A new trial commenced, and Haupt was once again found guilty of treason, to which Judge John P. Barnes sentenced him to life imprisonment and imposed a $10,000 fine. During the second trial, testimony was allowed about out-of-court statements made by Haupt in which he expressed support for Nazi Germany, as well as a confession he allegedly made to fellow prisoners. Haupt appealed once more, and the circuit court released its decision on January 24, 1946. Written by Circuit Judge Evan A. Evans, the court affirmed Haupt's conviction. Circuit Judge Otto Kerner Sr. concurred in the judgement "but not in all that is said in the opinion", and the aforementioned Circuit Judge Major filed a dissenting opinion to both the judgement and the court's decision to deny a rehearing.

Haupt then filed a petition for a writ of certiorari to the Supreme Court.

== Supreme Court Decision ==
The Supreme Court granted Haupt's petition, and held oral arguments on November 21 and 22, 1946, and released its opinion on March 31, 1947. Justice Robert H. Jackson writing for a 8-1 court, affirmed the circuit court's decision and upheld Haupt's conviction.

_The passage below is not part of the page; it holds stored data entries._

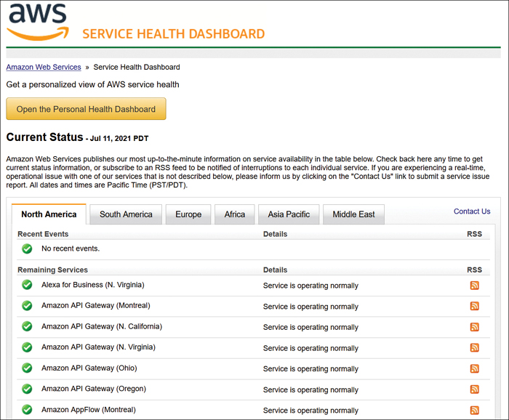Select the North America tab
This screenshot has height=420, width=509.
tap(49, 214)
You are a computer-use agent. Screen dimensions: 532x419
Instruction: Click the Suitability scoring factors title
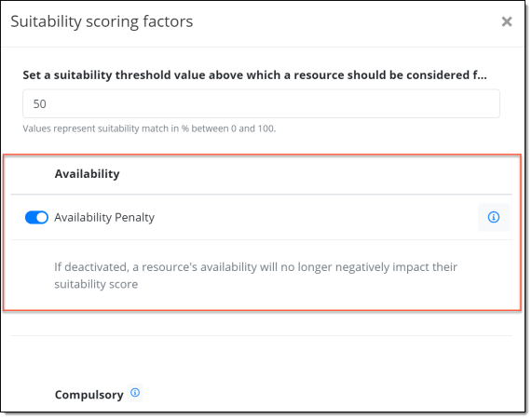click(102, 21)
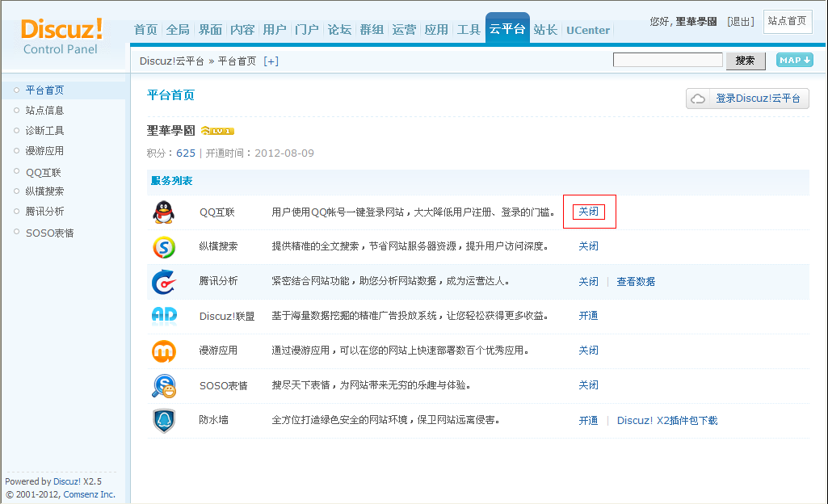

On the main issue of whether various out-of-court statements made by Haupt and his associates were admissible, the court states,"It is also urged that errors were made in admission of evidence. Some of this concerned conversations and occurrences long prior to the indictment which were admitted to prove intent. They consisted of statements showing sympathy with Germany and with Hitler and hostility to the United States. Such testimony is to be scrutinized with care..[b]ut, having found the legal basis for the conviction laid by the testimony of two witnesses, we find nothing in the text or policy of the Constitution to preclude using out-of-court admissions or confessions."

Justice Frank Murphy wrote a dissenting opinion. Murphy argued that Haupt's act of giving his son shelter did not provably rise to the level of an act of treason and, because all three overt acts had been charged as a single count, the indictment was deficient and Haupt's conviction should be overturned.